Llegué al Yoga por un impulso inesperado, sin imaginar que se convertiría en una herramienta fundamental para mi sanación. Durante mi formación como instructora (YTT 200h), descubrí que el Yoga no solo transforma el cuerpo, sino que también es una guía emocional invaluable para quienes enfrentamos enfermedades como el cáncer.
Beneficios del Yoga Durante el Cáncer
🧘♀️ Fortalece el cuerpo: huesos, músculos y sistema cardiovascular.
🧘♀️ Mejora la movilidad: especialmente útil contra la “artralgia”, un efecto común de la quimioterapia.
🧘♀️ Calma el sistema nervioso: fundamental para enfrentar momentos de ansiedad e incertidumbre.

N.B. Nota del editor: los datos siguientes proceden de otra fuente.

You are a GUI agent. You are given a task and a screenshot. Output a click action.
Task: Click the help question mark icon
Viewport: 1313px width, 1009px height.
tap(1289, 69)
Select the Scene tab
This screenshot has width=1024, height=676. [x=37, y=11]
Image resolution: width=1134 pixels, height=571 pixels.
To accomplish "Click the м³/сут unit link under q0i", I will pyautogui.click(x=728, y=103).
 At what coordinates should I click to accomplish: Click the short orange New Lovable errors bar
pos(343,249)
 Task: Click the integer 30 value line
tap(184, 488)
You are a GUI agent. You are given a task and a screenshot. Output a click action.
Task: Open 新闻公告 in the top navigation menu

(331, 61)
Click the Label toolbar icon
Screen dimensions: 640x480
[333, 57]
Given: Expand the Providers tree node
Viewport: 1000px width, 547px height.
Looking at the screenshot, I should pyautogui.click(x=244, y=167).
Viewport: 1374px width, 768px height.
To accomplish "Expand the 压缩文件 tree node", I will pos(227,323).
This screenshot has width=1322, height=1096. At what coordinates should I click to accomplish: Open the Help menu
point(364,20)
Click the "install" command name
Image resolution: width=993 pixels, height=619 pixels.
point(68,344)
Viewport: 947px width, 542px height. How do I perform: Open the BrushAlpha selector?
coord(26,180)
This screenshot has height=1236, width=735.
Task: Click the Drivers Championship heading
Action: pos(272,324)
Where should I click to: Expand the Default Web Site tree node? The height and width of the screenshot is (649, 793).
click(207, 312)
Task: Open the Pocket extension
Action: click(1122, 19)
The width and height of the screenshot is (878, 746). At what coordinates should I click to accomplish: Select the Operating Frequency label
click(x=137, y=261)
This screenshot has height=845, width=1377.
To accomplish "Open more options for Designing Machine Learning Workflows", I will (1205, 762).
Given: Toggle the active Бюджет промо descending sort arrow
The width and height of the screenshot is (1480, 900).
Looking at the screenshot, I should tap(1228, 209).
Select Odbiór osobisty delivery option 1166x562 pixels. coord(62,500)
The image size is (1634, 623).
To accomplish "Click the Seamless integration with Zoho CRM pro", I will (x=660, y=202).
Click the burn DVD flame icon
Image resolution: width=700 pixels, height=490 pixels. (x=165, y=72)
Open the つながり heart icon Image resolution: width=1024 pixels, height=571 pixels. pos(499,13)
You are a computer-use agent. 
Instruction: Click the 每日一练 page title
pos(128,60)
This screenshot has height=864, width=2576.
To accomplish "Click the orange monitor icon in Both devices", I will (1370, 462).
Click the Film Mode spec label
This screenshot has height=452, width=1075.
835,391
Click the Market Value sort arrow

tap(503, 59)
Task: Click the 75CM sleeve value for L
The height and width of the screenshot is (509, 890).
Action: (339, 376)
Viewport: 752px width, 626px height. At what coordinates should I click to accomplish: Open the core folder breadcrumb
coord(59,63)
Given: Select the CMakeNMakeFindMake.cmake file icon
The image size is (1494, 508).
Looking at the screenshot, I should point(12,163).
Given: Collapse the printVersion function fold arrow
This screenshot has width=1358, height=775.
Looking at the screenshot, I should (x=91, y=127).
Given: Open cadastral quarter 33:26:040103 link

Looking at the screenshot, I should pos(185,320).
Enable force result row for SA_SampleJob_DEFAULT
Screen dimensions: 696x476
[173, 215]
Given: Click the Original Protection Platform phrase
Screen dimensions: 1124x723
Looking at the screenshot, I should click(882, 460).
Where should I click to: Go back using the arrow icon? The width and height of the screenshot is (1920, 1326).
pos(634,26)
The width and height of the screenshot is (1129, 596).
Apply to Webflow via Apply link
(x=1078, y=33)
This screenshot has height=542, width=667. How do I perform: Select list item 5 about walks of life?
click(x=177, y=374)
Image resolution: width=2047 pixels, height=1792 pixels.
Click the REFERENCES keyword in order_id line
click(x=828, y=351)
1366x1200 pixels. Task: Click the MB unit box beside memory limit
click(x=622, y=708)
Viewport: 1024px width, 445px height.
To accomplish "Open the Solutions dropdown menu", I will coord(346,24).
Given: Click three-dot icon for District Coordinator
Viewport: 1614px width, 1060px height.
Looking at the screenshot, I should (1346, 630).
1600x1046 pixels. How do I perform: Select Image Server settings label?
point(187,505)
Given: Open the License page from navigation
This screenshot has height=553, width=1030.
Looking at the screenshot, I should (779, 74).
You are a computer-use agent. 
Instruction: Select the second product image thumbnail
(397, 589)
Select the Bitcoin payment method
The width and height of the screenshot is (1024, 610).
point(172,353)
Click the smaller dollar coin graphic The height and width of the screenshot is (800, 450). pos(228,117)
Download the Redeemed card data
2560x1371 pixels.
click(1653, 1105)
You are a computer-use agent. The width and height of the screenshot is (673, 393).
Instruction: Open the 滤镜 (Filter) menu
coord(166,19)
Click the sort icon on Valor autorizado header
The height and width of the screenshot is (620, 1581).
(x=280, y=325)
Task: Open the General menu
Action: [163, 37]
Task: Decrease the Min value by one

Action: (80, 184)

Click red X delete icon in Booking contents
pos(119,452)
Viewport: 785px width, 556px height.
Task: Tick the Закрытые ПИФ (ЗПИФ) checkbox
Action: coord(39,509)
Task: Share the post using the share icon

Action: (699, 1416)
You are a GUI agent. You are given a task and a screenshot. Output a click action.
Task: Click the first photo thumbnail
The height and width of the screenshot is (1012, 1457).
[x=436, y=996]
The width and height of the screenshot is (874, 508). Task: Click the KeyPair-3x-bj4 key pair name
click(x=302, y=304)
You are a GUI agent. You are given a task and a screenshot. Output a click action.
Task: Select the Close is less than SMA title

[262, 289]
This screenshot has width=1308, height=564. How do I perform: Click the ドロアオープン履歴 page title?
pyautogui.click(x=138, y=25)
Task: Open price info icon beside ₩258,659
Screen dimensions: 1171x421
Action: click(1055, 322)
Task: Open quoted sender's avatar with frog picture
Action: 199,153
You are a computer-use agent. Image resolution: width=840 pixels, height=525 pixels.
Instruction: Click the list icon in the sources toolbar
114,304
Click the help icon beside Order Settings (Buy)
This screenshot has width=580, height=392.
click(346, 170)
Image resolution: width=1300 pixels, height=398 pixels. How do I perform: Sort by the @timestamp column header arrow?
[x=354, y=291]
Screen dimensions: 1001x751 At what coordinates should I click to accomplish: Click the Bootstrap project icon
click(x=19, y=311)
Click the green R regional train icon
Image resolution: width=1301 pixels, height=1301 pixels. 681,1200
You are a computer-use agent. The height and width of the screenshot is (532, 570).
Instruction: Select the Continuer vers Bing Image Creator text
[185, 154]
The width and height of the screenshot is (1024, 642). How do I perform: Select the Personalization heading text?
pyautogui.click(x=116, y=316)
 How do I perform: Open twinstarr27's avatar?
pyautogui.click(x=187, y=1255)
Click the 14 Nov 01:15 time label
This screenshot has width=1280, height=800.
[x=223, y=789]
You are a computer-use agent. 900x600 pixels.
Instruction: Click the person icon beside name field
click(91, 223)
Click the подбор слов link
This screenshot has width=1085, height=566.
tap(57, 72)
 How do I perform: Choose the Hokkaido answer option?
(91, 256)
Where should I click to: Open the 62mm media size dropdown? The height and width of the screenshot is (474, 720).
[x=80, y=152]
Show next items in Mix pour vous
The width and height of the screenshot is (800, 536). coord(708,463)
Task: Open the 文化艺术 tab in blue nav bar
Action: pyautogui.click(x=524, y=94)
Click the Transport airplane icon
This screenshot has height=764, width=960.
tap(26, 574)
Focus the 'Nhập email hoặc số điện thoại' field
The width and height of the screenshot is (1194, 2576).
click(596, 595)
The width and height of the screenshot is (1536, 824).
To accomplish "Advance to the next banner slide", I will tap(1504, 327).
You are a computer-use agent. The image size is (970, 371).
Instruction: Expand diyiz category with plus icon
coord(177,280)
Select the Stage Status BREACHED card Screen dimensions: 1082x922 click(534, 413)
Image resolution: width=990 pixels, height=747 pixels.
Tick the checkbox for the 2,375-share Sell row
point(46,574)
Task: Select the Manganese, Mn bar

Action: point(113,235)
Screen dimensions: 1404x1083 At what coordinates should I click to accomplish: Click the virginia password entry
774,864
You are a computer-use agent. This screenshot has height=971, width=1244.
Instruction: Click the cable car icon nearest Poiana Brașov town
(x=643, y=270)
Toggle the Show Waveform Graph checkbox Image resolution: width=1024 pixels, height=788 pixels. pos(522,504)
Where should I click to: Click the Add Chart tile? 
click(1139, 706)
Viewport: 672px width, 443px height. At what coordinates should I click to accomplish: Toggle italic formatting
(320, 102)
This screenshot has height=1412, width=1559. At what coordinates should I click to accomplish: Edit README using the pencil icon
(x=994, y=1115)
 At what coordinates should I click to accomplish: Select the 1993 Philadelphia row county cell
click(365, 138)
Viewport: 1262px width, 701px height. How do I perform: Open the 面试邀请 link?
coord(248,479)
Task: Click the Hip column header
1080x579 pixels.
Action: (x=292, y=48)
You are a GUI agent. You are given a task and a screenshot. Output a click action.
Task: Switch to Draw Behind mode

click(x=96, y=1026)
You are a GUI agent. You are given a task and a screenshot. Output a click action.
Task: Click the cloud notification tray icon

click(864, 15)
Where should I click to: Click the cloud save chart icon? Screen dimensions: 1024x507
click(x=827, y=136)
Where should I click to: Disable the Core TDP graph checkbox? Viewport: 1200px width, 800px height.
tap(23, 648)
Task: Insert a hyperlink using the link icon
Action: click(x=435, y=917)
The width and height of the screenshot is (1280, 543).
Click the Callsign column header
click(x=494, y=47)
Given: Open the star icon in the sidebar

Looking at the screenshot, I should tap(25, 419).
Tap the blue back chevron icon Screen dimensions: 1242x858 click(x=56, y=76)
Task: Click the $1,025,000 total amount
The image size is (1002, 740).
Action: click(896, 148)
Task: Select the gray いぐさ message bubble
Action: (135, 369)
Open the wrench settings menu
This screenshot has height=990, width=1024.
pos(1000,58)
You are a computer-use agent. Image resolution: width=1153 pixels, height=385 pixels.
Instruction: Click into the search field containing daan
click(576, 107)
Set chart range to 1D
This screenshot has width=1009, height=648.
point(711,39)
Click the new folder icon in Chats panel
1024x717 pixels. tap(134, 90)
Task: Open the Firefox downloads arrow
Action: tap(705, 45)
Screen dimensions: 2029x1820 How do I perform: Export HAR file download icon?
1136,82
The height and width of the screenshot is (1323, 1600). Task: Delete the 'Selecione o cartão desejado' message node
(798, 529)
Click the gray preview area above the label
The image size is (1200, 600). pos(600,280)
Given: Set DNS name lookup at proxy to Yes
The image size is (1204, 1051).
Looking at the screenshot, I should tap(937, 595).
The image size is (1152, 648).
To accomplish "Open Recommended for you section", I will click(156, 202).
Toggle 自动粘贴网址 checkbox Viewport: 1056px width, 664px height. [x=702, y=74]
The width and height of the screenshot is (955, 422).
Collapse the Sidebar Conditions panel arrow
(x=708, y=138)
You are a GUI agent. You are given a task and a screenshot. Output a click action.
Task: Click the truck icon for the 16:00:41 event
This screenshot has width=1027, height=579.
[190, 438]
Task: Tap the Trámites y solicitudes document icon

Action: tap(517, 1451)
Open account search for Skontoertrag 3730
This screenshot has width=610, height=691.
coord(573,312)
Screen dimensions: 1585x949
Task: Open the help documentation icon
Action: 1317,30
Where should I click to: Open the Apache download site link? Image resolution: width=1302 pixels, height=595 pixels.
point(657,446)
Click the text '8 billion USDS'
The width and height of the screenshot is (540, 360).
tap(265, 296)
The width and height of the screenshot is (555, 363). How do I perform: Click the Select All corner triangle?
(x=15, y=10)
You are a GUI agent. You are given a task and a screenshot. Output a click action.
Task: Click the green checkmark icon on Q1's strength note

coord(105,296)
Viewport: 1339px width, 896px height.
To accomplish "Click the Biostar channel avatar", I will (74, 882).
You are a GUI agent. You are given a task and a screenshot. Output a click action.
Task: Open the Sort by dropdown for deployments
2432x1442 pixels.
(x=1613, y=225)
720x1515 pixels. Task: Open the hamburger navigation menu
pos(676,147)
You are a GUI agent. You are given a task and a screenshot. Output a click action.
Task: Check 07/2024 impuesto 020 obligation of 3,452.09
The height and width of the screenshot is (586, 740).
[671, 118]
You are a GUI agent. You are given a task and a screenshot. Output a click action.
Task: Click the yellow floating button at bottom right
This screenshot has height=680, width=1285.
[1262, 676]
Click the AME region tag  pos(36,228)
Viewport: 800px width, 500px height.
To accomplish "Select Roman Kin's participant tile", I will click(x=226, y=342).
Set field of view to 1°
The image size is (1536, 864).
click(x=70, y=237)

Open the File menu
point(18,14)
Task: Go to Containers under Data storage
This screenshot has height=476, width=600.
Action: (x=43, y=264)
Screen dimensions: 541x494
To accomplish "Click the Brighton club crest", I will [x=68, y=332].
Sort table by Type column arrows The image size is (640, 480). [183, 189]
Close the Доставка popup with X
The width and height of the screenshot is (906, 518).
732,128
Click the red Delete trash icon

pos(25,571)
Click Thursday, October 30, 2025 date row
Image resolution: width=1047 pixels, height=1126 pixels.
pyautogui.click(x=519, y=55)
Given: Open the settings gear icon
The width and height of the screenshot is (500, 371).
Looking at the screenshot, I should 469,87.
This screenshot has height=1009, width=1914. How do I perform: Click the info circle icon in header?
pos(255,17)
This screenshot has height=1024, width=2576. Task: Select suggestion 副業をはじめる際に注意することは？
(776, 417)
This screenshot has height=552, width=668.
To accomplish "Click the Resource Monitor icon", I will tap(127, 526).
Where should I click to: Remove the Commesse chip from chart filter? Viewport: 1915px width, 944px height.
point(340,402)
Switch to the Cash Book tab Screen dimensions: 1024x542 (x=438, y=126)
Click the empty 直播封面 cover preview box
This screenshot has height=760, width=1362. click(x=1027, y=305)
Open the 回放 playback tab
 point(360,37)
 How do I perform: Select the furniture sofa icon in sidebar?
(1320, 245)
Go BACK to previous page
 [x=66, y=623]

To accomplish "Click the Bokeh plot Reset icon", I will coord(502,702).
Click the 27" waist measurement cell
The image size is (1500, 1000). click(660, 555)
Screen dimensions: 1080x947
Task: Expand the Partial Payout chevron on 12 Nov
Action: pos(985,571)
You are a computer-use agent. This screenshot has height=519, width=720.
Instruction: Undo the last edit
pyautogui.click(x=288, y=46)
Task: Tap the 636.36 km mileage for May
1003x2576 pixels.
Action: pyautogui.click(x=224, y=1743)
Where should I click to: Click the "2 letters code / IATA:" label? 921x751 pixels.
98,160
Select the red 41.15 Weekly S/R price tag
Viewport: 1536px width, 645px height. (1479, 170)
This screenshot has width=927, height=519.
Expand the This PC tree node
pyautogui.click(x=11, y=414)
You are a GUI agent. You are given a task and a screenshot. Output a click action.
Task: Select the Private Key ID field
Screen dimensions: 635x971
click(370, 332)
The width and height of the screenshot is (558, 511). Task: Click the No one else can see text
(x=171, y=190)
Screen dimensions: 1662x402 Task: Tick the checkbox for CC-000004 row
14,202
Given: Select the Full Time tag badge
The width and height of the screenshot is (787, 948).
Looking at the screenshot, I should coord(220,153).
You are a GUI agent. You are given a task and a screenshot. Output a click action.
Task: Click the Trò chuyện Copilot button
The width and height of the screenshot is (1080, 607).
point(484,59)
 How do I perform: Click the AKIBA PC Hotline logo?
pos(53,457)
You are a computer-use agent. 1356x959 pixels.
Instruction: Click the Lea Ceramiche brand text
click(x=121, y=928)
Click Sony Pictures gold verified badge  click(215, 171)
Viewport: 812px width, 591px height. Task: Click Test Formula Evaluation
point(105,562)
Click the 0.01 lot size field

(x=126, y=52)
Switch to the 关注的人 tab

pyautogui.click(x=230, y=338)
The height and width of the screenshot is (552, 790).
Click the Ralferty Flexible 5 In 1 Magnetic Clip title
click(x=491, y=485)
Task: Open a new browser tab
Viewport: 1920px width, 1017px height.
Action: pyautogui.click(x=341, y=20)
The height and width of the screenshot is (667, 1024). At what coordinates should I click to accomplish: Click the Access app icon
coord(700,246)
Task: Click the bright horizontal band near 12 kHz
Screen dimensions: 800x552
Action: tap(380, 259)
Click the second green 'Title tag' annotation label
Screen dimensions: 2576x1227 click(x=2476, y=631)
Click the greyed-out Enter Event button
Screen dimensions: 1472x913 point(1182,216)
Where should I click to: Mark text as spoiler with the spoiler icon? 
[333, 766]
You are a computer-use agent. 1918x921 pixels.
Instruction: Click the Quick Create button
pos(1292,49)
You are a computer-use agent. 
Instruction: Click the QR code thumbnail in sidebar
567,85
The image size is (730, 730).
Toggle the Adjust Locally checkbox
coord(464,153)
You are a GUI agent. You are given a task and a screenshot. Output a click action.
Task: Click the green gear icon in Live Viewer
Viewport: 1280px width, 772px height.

🧘♀️ Mejora la autoestima: cada asana lograda refuerza la confianza y el amor propio.
🧘♀️ Empodera: nos devuelve el control sobre el cuerpo y la mente.
Estudios demuestran que la práctica constante de Yoga puede reducir los niveles de azúcar, colesterol, y ayudar a mantener un peso saludable, además de fortalecer el sistema inmunológico. Esto no solo beneficia a personas sanas, sino también a quienes atraviesan distintas enfermedades.
Durante mi formación avanzada (YTTC 300h), experimenté una mejora notable en mi sistema muscular y cardiovascular. Prácticas como el Ashtanga me desafiaron, especialmente por las limitaciones articulares que deja la quimioterapia, pero con ayuda de bloques, cojines y cinturones logré avanzar.
El mantra de los 108 Surya Namaskar fue transformador. Comprendí que aunque hoy no pueda hacer posturas complejas como el Cuervo (Bakasana), mañana estaré más cerca de lograrlo. Esta experiencia me hizo entender que el Yoga no es solo físico, sino profundamente psicológico y espiritual.
Más Allá del Asana: Pranayama y Meditación
Pranayama me enseñó a respirar con intención, calmar mi mente y conectar con mi energía vital.
La meditación me permitió reconectar con mi ser, encontrar paz y simplemente estar.
Cada práctica es un refugio seguro, un espacio para volver a mi cuerpo sin miedo, y resignificarlo como un templo, no como una amenaza.
Mi Compromiso Como Instructora
Clases especiales para personas en tratamiento oncológico. Es una prioridad en mi misión como instructora de Yoga.
Clases privadas y personalizadas en mi Studio.
Consejos para Practicantes en Proceso de Sanación
✔️ Haz esto:
Sé amable contigo misma.
Ama cada centímetro de tu cuerpo.
Busca confort y estabilidad en cada práctica.
Si lloras durante una secuencia, está bien.
Respira, sonríe y recuerda que cada día es una nueva oportunidad.
Toma una ducha caliente antes de practicar.
Aliméntate de forma saludable.
❌ Evita esto:
No pienses que no puedes: con tiempo, todo llega.
No te compares: tu proceso es único.
No veas tu cuerpo como débil.
No busques impresionar: solo sé tú, permite que tu cuerpo florezca.